Tuesday, January 27, 2015
Reader's Diary #1115- R. A. Montgomery, illustrated by Keith Newton: The Haunted House
Looking for a Choose Your Own Adventure title, since I was such a fan of the series as a kid, I came upon The Haunted House by R. A. Montgomery. If you're familiar with the series, you may note that this one doesn't look the way they did in the 80s. That's probably because this is from an updated Dragonlarks series, which is aimed at younger audiences. There's nothing on the book indicating that this series is aimed at a younger audience, though it says so on their website, and in any case, it becomes pretty apparent early on.
It also becomes pretty apparent that they don't think too highly of younger readers. It's awful. My son, who read it before me, was most unimpressed by the fact that every ending was happy. Hmmm, I thought, I don't recall that always being the case. Why do they all need to be happy? Young kids shouldn't learn that there may be negative consequences to their actions?
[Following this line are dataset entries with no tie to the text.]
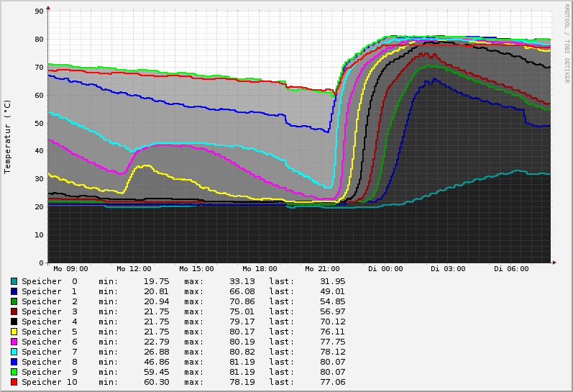The width and height of the screenshot is (573, 392).
Task: Click the Speicher 1 legend label
Action: [x=49, y=291]
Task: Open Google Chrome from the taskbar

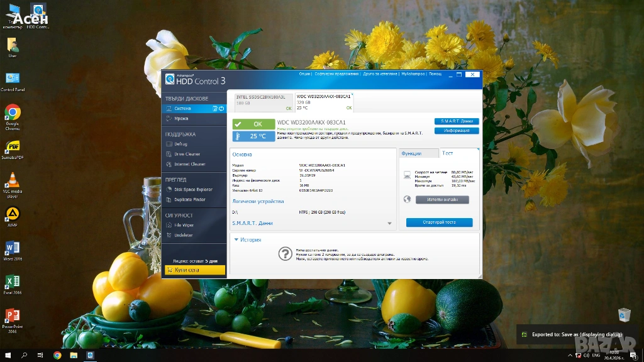Action: [57, 355]
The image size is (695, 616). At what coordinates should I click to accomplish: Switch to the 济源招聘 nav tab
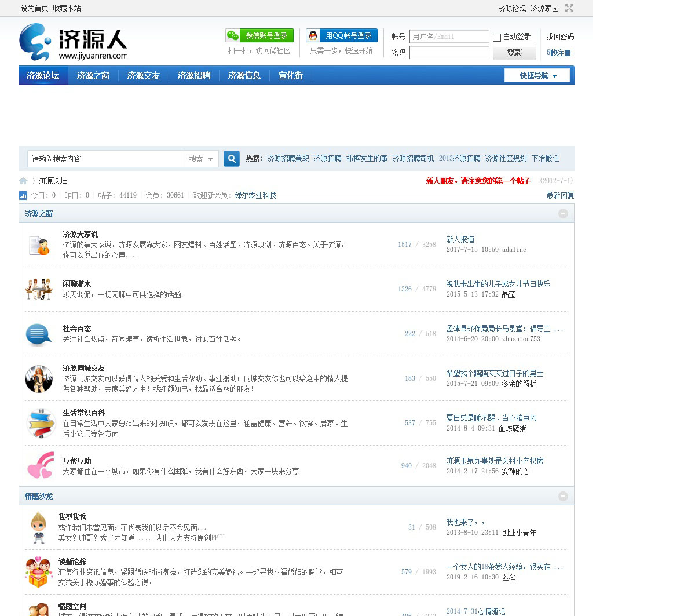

Nor did I remember all the cop-out endings where it all turned out to be a dream . The cover I show above says "12 possible endings," whereas our copy had 18, 3 of which ended with "you" (they're written in the 2nd person remember) waking up. There was also almost no attempt to stick with a theme. Besides entering the house (which you end up inside even if you choose not to), there's little in the way of scary, except for a crocodile-- not exactly a haunted house creature-- which ends up having rubber teeth and crying because he just wanted to be your friend. Gag. Then there's unicorns, a cream-puff house, a flying boat, and at one point you're walking on a sunbeam. It's more fantasy than horror. Again, I know it's aimed at younger readers, but even a friendly ghost or silly witch would have been on topic.
I wondered if, because it was written in the 2000s and for younger readers, maybe it was just a poor attempt at rebooting the series. But then I noticed that the author was responsible for so many of the classic ones from my youth.
If you want to keep the illusion that your childhood tastes were great, leave them as memories.
If you want to destroy that illusion, reread and rewatch your old favourite books and TV shows.